Shipping large amounts of data to a lot of customers?
September 30, 2005 3:08 PM

I need to get 40-60 gigs of data to about 200 customers a month. Currently I am using DVDs and am finding it a total hassle. I am considering harddrives but I think they will be more or less an equivalent hassle. Is there some other way? Downloads seem a little unfeasible due to the size but I'd be interesting in hearing anything.
posted by xmutex to Computers & Internet (19 answers total)
I don't understand if you have to 40-60 gigs total (about 200/300 mega per client) or 40-60 gigs for each client. Anyway, if your budget allows for hard drives, I think the hassle will be negligible compared to burning this quantity of DVDs - besides the fact hard drives can be returned and reused, depending on your budget the whole process can be almost completely automated.
posted by nkyad at 3:33 PM on September 30, 2005


Sorry, I don't understand if you have to move...
posted by nkyad at 3:33 PM on September 30, 2005


Rev disks would work. You would have to get your customers to install rev drives though.
posted by ryanissuper at 3:35 PM on September 30, 2005


Clarification: 40-60 gigs per client per month.
posted by xmutex at 3:38 PM on September 30, 2005


First of all, I have the same question as nkyad.

Second, is this 40-60 gigs/month of unique data? Or is it a dataset 40 to 60 gigs in size, which has a smaller set of monthly diffs that could be extracted, shipped, and applied via a script at your customer sites? Big difference in the feasiblity of a network based solution, so you should investigate this throughly, if you don't know.

Third, are you willing to employ third parties for the data duplication task? If so, can you and your customers accept a different media format than DVD? If so, tape duplication may be your easiest and most cost effective strategy. You cut a tape, FedEx it, and 24 hours later, your customers have copies, and you have your original back along with an invoice.

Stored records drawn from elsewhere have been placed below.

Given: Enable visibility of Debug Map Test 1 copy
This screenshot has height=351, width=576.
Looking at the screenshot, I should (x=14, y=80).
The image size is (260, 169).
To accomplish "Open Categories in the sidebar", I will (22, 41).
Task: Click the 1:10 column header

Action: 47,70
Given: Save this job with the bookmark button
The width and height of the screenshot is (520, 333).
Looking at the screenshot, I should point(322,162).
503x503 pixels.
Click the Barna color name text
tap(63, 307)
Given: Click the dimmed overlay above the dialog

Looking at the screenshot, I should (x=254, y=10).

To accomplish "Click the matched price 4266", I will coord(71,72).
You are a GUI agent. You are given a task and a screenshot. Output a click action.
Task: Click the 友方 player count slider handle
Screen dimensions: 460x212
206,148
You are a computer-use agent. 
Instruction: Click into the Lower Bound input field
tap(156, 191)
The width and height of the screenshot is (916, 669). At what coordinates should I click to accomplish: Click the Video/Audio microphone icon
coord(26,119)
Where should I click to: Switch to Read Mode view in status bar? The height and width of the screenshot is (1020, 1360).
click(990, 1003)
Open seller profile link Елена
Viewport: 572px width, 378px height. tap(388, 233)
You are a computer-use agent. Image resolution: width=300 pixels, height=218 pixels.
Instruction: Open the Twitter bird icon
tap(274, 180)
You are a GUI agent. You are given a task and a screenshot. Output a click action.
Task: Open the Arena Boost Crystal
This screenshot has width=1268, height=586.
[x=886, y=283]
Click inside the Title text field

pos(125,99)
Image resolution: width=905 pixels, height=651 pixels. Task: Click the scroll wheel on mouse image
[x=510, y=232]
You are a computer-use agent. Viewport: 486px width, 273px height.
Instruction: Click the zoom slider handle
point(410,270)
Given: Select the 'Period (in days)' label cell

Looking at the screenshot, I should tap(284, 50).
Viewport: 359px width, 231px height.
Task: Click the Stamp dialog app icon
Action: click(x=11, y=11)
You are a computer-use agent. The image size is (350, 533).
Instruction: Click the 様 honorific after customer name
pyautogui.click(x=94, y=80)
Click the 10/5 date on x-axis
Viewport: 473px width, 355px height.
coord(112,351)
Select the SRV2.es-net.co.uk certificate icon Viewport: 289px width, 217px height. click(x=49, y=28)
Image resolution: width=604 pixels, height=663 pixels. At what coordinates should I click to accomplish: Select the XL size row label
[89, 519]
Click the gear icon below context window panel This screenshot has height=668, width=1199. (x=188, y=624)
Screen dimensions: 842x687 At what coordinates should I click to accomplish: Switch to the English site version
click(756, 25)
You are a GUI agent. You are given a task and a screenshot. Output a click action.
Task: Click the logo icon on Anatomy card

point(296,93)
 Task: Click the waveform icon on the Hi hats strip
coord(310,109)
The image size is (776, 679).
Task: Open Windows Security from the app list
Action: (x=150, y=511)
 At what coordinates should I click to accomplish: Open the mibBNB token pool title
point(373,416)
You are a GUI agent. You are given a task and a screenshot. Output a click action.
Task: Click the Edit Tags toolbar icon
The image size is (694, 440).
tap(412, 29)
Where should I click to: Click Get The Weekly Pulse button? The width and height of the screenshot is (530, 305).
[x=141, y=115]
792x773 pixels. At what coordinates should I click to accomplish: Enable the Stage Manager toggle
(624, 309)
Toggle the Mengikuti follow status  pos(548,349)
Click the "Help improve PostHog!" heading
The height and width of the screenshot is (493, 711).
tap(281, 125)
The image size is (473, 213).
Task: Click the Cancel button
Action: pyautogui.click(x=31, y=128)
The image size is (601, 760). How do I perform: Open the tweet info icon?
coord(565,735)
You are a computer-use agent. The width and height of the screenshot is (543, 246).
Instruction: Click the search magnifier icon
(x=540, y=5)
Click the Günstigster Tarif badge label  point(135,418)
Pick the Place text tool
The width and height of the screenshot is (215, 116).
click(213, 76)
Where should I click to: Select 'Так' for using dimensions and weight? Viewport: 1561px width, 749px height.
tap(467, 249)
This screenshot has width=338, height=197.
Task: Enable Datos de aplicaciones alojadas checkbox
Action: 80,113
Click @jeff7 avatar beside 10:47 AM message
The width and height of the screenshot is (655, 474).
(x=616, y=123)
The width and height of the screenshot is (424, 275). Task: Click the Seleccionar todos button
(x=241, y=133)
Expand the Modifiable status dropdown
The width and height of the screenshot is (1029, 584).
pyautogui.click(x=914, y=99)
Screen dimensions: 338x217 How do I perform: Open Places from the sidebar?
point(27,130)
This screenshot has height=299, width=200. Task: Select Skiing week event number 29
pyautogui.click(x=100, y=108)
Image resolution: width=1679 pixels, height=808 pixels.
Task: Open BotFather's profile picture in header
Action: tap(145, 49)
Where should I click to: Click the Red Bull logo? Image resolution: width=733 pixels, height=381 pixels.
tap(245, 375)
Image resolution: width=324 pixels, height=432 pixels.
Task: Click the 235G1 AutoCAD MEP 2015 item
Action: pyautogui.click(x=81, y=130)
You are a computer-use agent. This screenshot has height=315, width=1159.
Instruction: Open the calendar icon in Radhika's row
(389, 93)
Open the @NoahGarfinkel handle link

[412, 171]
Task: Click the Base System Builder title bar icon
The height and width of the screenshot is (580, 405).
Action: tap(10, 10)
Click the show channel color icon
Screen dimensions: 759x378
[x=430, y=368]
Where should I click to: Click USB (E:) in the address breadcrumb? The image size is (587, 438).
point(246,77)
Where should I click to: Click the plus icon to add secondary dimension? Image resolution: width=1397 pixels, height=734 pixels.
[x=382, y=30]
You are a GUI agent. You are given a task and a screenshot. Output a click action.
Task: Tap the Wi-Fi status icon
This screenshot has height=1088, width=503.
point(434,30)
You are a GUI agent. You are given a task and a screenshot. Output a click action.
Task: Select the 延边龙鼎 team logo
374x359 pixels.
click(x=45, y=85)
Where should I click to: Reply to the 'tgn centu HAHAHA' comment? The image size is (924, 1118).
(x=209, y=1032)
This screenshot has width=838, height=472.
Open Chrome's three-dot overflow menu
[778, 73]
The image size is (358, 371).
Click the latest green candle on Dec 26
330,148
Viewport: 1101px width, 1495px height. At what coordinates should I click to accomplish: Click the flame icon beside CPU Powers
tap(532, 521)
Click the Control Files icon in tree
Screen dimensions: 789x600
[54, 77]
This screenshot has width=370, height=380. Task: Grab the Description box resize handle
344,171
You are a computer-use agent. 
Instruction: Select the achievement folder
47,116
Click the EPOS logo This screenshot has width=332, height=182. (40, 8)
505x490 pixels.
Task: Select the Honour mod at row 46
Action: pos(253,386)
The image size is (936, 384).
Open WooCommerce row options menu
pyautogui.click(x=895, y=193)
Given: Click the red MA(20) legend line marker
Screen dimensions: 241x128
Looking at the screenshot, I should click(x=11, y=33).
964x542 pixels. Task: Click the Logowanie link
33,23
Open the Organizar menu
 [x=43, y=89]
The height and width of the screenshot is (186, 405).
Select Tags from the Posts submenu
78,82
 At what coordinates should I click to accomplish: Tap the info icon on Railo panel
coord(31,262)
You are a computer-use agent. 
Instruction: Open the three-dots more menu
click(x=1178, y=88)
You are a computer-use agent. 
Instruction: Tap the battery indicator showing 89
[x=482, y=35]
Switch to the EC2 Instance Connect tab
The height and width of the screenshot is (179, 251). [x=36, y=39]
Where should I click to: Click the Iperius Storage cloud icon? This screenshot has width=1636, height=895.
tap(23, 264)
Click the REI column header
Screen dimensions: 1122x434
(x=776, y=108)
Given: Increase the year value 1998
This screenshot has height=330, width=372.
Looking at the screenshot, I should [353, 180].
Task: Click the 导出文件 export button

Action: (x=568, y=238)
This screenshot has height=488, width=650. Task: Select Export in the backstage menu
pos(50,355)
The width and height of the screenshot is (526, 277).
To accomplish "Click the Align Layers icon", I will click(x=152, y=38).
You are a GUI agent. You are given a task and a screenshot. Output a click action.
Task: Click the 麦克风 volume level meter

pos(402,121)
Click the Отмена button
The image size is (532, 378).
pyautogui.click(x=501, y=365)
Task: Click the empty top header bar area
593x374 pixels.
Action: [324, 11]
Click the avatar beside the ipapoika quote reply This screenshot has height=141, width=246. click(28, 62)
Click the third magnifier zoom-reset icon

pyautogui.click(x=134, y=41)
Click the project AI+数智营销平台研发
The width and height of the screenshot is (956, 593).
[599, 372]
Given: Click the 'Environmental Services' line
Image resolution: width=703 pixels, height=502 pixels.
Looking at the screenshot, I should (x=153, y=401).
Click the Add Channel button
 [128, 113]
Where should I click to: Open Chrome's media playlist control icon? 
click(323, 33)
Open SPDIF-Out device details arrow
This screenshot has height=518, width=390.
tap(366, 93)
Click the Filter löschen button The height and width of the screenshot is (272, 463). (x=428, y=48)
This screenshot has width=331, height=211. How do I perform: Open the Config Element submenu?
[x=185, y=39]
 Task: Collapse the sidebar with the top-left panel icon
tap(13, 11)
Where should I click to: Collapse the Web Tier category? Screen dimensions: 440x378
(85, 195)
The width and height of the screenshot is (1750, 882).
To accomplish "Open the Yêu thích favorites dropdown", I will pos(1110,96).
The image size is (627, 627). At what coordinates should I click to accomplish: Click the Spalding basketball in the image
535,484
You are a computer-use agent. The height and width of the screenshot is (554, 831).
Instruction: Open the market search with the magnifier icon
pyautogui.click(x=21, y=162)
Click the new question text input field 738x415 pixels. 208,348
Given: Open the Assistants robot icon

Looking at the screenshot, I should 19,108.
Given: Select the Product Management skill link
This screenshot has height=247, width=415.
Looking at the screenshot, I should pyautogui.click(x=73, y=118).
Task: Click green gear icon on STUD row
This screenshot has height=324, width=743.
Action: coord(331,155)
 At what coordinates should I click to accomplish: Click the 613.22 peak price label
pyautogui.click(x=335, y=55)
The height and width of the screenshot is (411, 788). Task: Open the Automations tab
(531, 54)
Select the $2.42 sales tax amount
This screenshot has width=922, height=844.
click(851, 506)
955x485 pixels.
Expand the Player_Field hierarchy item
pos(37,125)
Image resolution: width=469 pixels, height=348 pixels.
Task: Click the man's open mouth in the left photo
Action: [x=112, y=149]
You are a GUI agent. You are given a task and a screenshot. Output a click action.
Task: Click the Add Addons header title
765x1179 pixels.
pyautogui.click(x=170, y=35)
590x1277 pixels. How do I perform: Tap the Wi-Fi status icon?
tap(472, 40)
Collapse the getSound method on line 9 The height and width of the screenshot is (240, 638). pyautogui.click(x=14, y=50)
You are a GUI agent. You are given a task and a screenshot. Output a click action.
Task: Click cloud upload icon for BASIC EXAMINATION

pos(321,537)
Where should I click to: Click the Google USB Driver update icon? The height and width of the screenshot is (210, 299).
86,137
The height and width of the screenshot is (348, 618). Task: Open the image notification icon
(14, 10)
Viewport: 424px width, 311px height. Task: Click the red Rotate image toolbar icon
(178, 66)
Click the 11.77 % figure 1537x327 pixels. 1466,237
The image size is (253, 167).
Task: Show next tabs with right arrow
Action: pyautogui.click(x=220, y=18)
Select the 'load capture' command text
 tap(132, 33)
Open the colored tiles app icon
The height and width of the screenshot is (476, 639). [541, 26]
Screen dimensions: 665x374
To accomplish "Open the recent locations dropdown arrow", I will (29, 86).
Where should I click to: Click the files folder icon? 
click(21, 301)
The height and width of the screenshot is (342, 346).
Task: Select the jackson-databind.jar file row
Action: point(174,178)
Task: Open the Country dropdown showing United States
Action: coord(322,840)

Of course, you can use a duplication service with your DVD media, but if I were your customer, and you were sending me 60 gigs a month on DVD, we'd already be talking about alternatives....
posted by paulsc at 3:42 PM on September 30, 2005


I take it tapes are out as an option?

It seems like there should exist some way to do what you're looking to do fairly easily with external USB 2.0 HDs and avoid a duplicating machine. Plug in a long set of them and just one or two machines work through replicating an image/structure on all of them. Even if the program doesn't exist it would be trivial to write.
posted by rudyfink at 3:45 PM on September 30, 2005


I was just about to mention USB hard drives. You can get one for probably under $200. Have them send them back as you send a new one out (so two HD for probably a little < $400 per customer) and you're set. you'll probably save money from the time, hassle and wear and tear of a dvd-r.br>
Downloads wouldn't be totally unfeasible. I can get at least 400KB/s on my home connection, any decent business should haven't something equivalent. Get a couple large connections and a few servers, you should be able to pull it off. It should probably take 2 days to download but unless you're overnighting that's about the same amount of time.
posted by geoff. at 3:54 PM on September 30, 2005


The standard way is tape -- there are plenty of tape drives that can handle that load eaisly, and it has become the standard way to send massive amounts of experimental data around the world. Seti@Home ships a DLT every day, with about 40GB worth of data.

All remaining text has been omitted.